DIE GSTETTENSAGA: THE RISE OF ECHSENFRIEDL
The new film by the Viennese postmodern Marxists "Monochrom" is a fractured didactic piece for the nerds and geeks of this world. In the grotesque catastrophe-western-fantasy-adventure film, Fred Aigner and Alalia Grundschuber travel through the vast expanses of Niederpröll (Niederösterreich = the province of Lower Austria; Erwin Pröll = the province's eternal and omnipresent governor), where they encounter natives quite familiar to us here in Austria. Their adventure through the land of postal partners, small-time agrarian politicians and Raiffeisen Bank branch employees is first and foremost a tragic warning to the residents of alternative culture.
The old world has been reduced to ashes by the earlier beacons of hope (China stands for Maoism and Google for alternative culture). All that remains are stretches of land governed by idiocy and dialects. As Marxists, the people from Monochrom know that only the revolution can free us from capitalism. And yet the revolution is no more alive than unicorns are.
"Marxism gave a meaning to modernity. It said that, wittingly or not, the individual performs a role in a drama that has a shape and a goal, a trajectory, and that modernity will turn out to be just one act in that drama. Historical change is not arbitrary. It is generated by class conflict; it is faithful to an inner logic; it points toward an end, which is the establishment of the classless society." (Louis Menand)

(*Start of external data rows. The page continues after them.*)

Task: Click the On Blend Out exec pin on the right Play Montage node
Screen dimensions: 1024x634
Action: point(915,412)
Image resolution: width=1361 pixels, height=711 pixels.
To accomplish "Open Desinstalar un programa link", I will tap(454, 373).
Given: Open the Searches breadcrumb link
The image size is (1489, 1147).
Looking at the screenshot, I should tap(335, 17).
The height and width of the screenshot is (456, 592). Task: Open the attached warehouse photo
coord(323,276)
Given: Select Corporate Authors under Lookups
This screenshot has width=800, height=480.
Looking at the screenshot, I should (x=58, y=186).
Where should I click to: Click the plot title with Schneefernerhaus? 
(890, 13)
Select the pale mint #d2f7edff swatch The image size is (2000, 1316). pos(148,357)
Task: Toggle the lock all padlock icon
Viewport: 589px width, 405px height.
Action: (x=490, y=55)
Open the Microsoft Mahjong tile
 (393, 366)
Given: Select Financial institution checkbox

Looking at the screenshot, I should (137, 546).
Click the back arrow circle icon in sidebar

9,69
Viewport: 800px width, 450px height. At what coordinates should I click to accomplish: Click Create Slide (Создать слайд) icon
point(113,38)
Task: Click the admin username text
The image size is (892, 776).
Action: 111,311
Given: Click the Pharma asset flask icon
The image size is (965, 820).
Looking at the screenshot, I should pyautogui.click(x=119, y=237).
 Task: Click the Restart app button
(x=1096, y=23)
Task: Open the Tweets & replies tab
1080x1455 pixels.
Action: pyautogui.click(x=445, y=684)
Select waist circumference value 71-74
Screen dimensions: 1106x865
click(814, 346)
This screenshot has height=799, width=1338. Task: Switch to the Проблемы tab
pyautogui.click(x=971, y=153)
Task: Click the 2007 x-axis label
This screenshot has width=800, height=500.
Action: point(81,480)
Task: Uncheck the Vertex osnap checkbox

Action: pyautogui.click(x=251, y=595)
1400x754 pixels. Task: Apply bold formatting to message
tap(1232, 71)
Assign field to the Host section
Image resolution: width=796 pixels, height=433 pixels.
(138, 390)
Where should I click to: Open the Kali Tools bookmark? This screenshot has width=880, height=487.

It is not without reason that Menand begins in the past tense. Historical drama became tragedy, not only in the history of humanity, where universal emancipation has been postponed indefinitely, but also because it has given rise to a world in which one is more likely to imagine the end of the world than existence in another. Year for year, new catastrophe films continue to fill the movie theaters around the world. They tell of the downfall of the rule of law, which is replaced by the rule of brute force, the power of the strongest. In the Western, by contrast, the hero uses his strength to help law triumph in the figure of the sheriff – this is the history of bourgeois progress. "The Rise of Echsenfriedl" shows that today the Western can only be imagined in a post-catastrophe world. Progress becomes the mere reestablishment of the "good old days". The film confronts all catastrophe-addicted zombie fans with the reproach that if they keep on this way, they really will have to live in Niederpröll.